For his side, Davis countered that intent did matter, and the existence and acceptance of segregation during the nineteenth century gave it credence. Southern states had determined that segregation was best for both races. Congress and the Court had allowed, even encouraged, the practice. As a matter of law, Davis asked, what had changed? The same Fourteenth Amendment was in place in 1953 as in 1896; how could today's Court conclude that its words or intentions were different from what they had been for decades? And how could John Davis's cherished South be blamed for adopting a practice that had, for so long, enjoyed the sanction and blessing of the same Court before which he now stood? “[S]omewhere, sometime,” the old orator proclaimed, “to every principle comes a moment of repose when it has been so often announced, so confidently relied upon, so long continued, that it passes the limits of judicial discretion and disturbance.”
4
Had that moment arrived in segregation? Had the Court's tolerance of the practice, even if initially misguided, now extended across so many decades that the South had reason to believe it was constitutional and thus believe in the right to continue it? After three days of that argument, the Court took the matter under submission again and turned to that question in the privacy of its conference. It did so without obvious rancor, the differences of the justices on many matters notwithstanding. Civility, even among adversaries, was—indeed, still is—highly valued in the Supreme Court. As was the long-standing custom of the Court, the conference that December Saturday began with each justice shaking the hand of every other. The justices then took their seats in the Court's grand old conference room, seating themselves at its long table, over which so much history had been made.

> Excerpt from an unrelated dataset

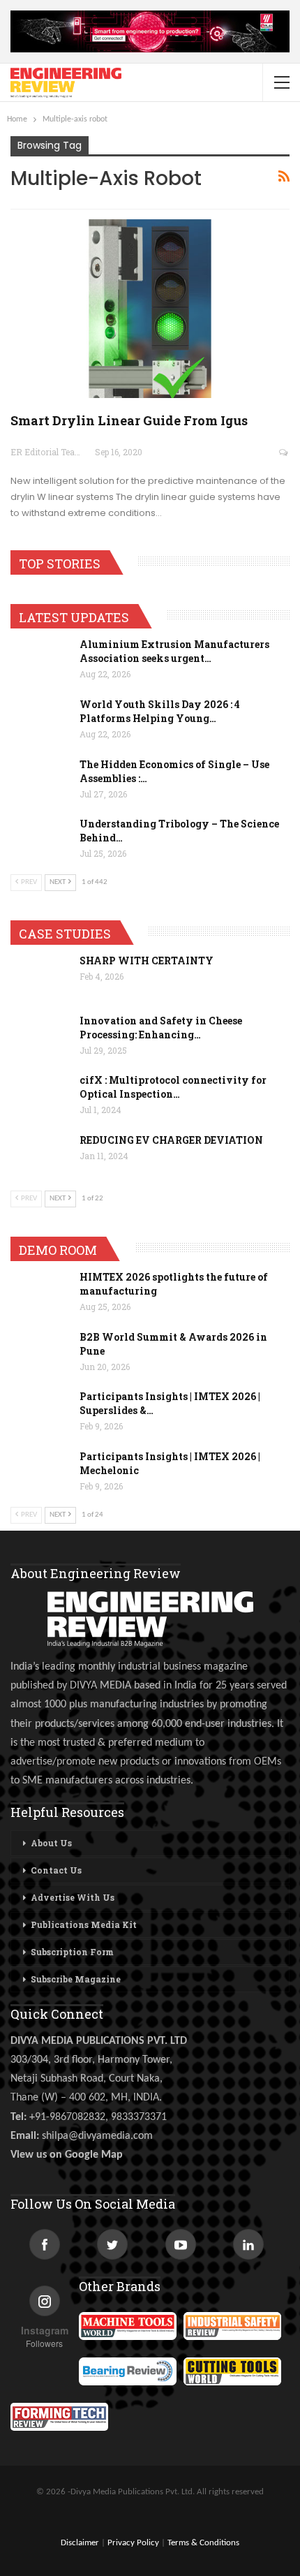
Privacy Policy (133, 2542)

Warren had neither judicial experience nor scholarly depth with which to impress his brethren. But he understood what power he did have, and he used it. He had, most plainly, the right to speak first. On that morning, December 12, 1953, he did. There was, Warren told his brethren, no way to duck the question any longer. After more than a year of argument and contemplation, after the death of one chief justice and the arrival of another, the Court was “now down to [the] point of deciding the issues.”
5
And for Warren, the matter that had so vexed the Court was in fact simple. There was, he said, only one way that he could imagine for upholding segregation.
Plessy
could only stand upon the “basic premise that the Negro race is inferior.”
6
The Southern states had repeatedly denied that racial superiority was the essence of racial segregation, but that was a barely concealed fiction. Plainspoken as ever, Warren simply stated what others knew but would not say: Segregation was not equally good for blacks and whites. It was created by whites and imposed on blacks, intended to protect whites from blacks and thus to extend their power over blacks. Given that, Warren said, he had come to believe that for the Court to endorse school segregation, it would have to embrace the notion of racial superiority. That, Warren added, he would not do.